À leur décharge dans ce procès, pourrait-on dire, les temps sont durs et les vents contraires depuis l’avènement de la modernité… En un raccourci saisissant, le Père Gaston Courtois résumait ainsi les obstacles mis à la véritable joie depuis l’époque moderne : « La Renaissance la paganise, la Réforme la fait fuir, le jansénisme la tue. » Sans compter que le XVIIIe siècle, celui de Voltaire, n’a connu que le ricanement, et le XIXe, celui du Romantisme, la mélancolie – « La chair est triste, hélas ! et j’ai lu tous les livres » déplorait Mallarmé. On pourrait ajouter au XXe siècle, les massacres des deux totalitarismes athées, nazis et communistes…
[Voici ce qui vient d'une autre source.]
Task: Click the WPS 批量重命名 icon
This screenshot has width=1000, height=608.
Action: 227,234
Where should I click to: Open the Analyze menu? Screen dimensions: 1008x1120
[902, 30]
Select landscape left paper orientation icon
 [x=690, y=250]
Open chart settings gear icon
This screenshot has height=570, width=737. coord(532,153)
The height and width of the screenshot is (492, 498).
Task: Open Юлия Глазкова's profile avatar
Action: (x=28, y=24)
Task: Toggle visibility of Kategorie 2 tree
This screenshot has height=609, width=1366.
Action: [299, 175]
Certes, aucun siècle n’a été exempt d’épreuves à travers l’histoire. Mais comment dès lors retrouver cette joie chrétienne qui affleure dans le sourire merveilleux de l’ange, si célèbre, de la cathédrale de Reims, au temps du magnifique élan religieux au XIIIe siècle  ? C’est que, selon le Père Pierre Bernadot, la joie est avant tout un « culte ». C’est-à-dire qu’elle se cultive, en particulier à travers la liturgie : « La liturgie de l’Église, disait ce dominicain, est une fête chaque jour renaissante. » Elle est en effet la voie royale d’union au Christ, unique source de toute vraie joie, celle pour laquelle nous sommes faits : « Demeurez dans mon amour (…) pour que ma joie soit en vous, et que votre joie soit parfaite » (Jn 15, 11).
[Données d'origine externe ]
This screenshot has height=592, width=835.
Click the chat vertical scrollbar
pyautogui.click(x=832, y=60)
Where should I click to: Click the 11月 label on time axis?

Encore faut-il que ces liturgies suscitent la joie, non pas exubérante mais intérieure, par le soin qui leur est apporté jusque dans les moindres détails – et non par des cérémonies bâclées –, par leur beauté, leur profondeur, la sobriété de leurs paroles et par leur silence… Et si l’Église y prêche le sacrifice, remarque encore le Père Courtois, c’est pour aider les fidèles « à évacuer le péché, source empoisonnée de malheur ».

Vaincre Babel

Car en définitive, cette joie chrétienne ne vient pas de nos propres forces, mais de Dieu. Elle est un fruit de l’Esprit Saint. C’est cette force d’en haut, et elle seule, qui nous donnera le courage de vaincre les germes sans cesse renaissants de l’orgueilleuse Babel qu’est notre monde moderne, pour un véritable renouveau de la foi. Cette même force divine qui faisait aussi dire à saint Théophane Vénard (1829-1861), dans les innombrables épreuves de sa mission au Tonkin, et qui le conduisirent au martyre : « Vive la joie quand même ! »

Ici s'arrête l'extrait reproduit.